Cannabis has shown some promise for treating the symptoms of those diseases. But large-scale studies have yet to be done because it remains an illegal Drug Enforcement Administration Schedule I controlled substance.
“The federal regulations haven’t kept up with medical advances in this,” Taormina said, “So I think the research will come once the DEA either changes the classification or transfers the jurisdiction of marijuana over to the FDA (Food and Drug Administration).”
The constitutional amendment Missouri voters approved lists several specific conditions that qualify patients for medical marijuana, including cancer, epilepsy, glaucoma and inflammatory bowel diseases. But it also says doctors can add others, at the discretion of the state health department.
By June the department will have to offer an application form that patients can bring to their doctors as the first step toward getting a marijuana card. It’s unclear right now whether the forms will require the doctors to explicitly recommend marijuana or just confirm the patients have a medical condition that qualifies them for it. Then it is up to the state to approve the card applications.
In the meantime, Taormina said, he’s finding out that many of his patients have already been using marijuana or a derivative called cannabidiol, or CBD.
He said he was besieged with messages of thanks and support after he posted comments in favor of medical marijuana on a Kansas City Medical Society social media feed.

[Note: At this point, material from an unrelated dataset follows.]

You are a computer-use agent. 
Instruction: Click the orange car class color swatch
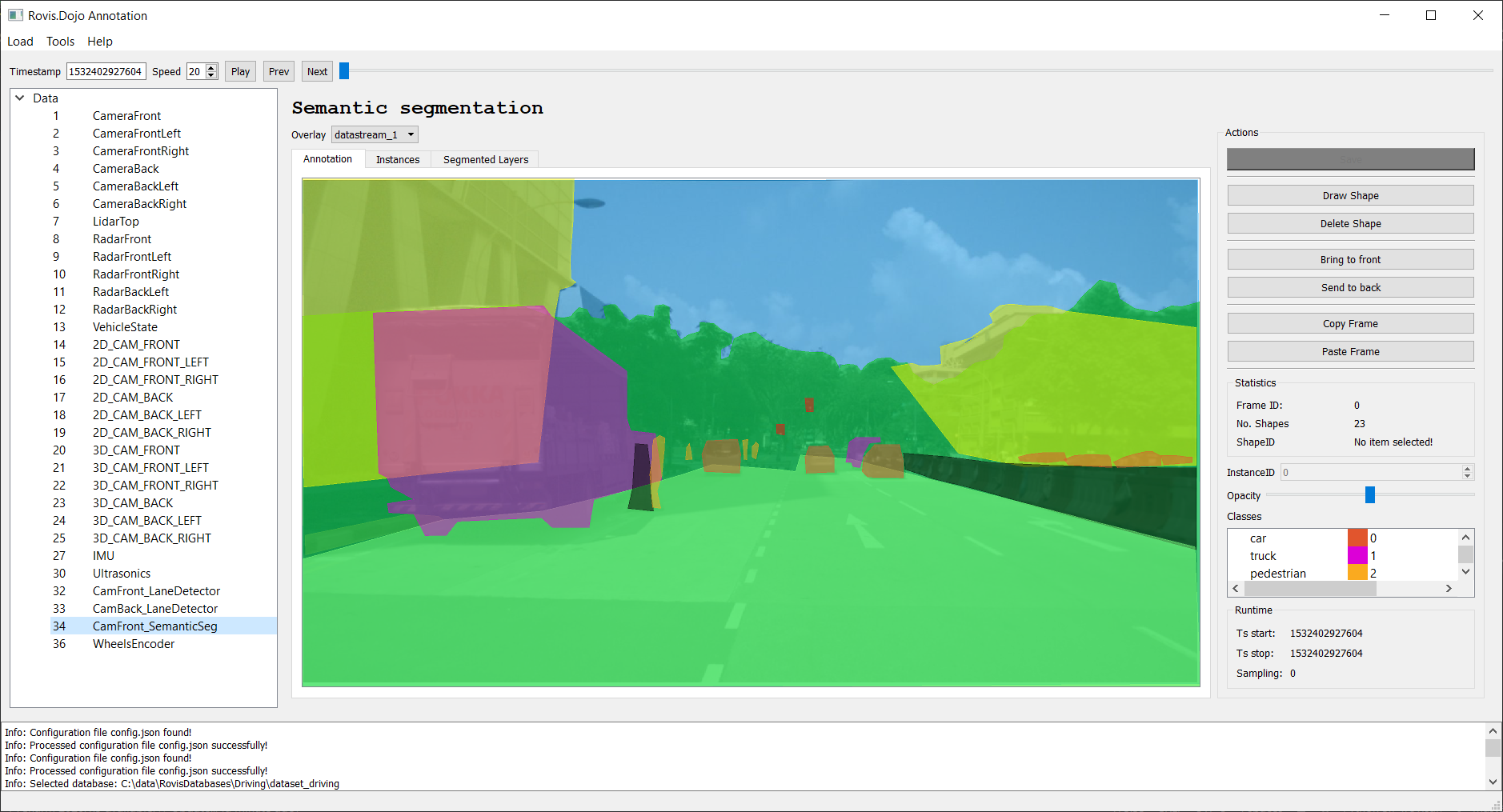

Once patients knew his stance, they confided to him that they were already using it, and some have been calling to find out when they can get into the state-regulated program.
“We’ve had to come up with a script in the office to tell patients that we’re not able to make a (medical marijuana) recommendation at this point,” Taormina said.
Taormina said he’s planning to host some educational seminars around the first of the year.
Bubenik and her husband and business manager, Jack Anderson, are also organizing educational events for patients and interested physicians. Their first is scheduled for Dec. 5 at Hemp Life Kansas City, a CBD shop on Main Street.
Anderson, who has worked in the medical marijuana industry in the Netherlands, Colorado and Oregon, said other independent physicians around Kansas City are showing interest. But a growing share of physician practices are now tied to major hospital systems, and his experience is that they will be the last group to embrace medical marijuana.
“It’s too complex, as far as their corporate image,” Anderson said.
Bubenik, Anderson and Taormina all said their hope is to make medical marijuana a legitimate treatment tool for patients who have a genuine relationship with a physician.
They agree with Missouri’s major physician groups that the program shouldn’t become a cash cow for “fly-by-night” doctors whose clinics are devoted almost entirely to signing off on medical marijuana applications.
“There’s always a few rogue doctors that are going to open up clinics that are just ‘Come in and get your prescription,’” Taormina said. “But that should not interfere with the ability of other physicians to be able to prescribe that to patients who need it.”